Of those streamers, Netflix is the most ubiquitous. In 2023, the streaming site invested $2.5 billion – doubling its previous financing of new K-content– which includes popular reality shows like the Physical 100 franchise and Culinary Class Wars. Netflix is getting a lot of K-dramas in 2025, including the highly anticipated IU and Park Bo-gum drama, When Life Gives You Tangerines.
Growing up in the United States, I didn’t watch all the shows my cousins were tuning into every week in Seoul, because it wasn’t possible back then. There was no Netflix for streaming. Rather, I watched whatever my parents rented from the local Korean grocer, who had bookcases filled with grainy (and most likely illegally-dubbed) tapes that we rewatched before returning. The oldest K-drama I recall enjoying was Love and Ambition, even though we didn’t see it for a decade after its 1987 release. Helmed by Kim Soo-hyun — the writer, not the actor — the 96-episode (!) series was immensely popular in Korea, with a cast that included future Academy Award winner Youn Yuh-jung (Minari).
Each of us has our own favorite K-dramas that are informed by our own personal experiences (and access).

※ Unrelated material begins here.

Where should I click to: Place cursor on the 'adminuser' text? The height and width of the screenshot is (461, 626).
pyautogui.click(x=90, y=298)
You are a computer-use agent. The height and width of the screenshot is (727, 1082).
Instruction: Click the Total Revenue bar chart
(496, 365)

For instance, I was never able to get my hands on South Korea’s early dramas like Death Row Prisoner, which premiered in 1956. Therefore, my picks are influenced by what I’ve seen, which are primarily shows from 2000 onward.
In 2025, we can expect to see a slew of new dramas starring A-list actors like the aforementioned IU and Park Bo-gum, Kim Soo-hyun (Knock-off, Disney+), Kim Go-eun (The Price of Confession, Netflix), Lee Dong-wook (The Divorce Insurance, Prime Video), the dream-team of Gong Yoo and Song Hye-kyo (Slowly and Intensely, Netflix) and Lee Jung-jae (Squid Game 3, Netflix).

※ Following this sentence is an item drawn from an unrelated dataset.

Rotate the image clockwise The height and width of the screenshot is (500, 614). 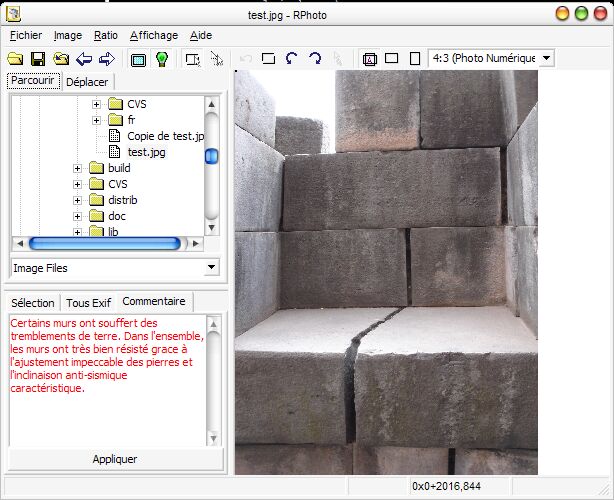tap(315, 59)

Still, I wanted to have an expert weigh in on what makes for a memorable and great K-drama. “By showing multiple relationships and the complex and interwoven lives that are filled with tension, conflict [and the] memories they create, a great K-drama gives us multidimensional characters and stories to which viewers can relate,” says Hye Jin Lee, a professor at the University of Southern California who teaches a class on Korean pop culture. “A great K-drama understands that everyone has a story and gives all the characters a chance to share them with the viewers.”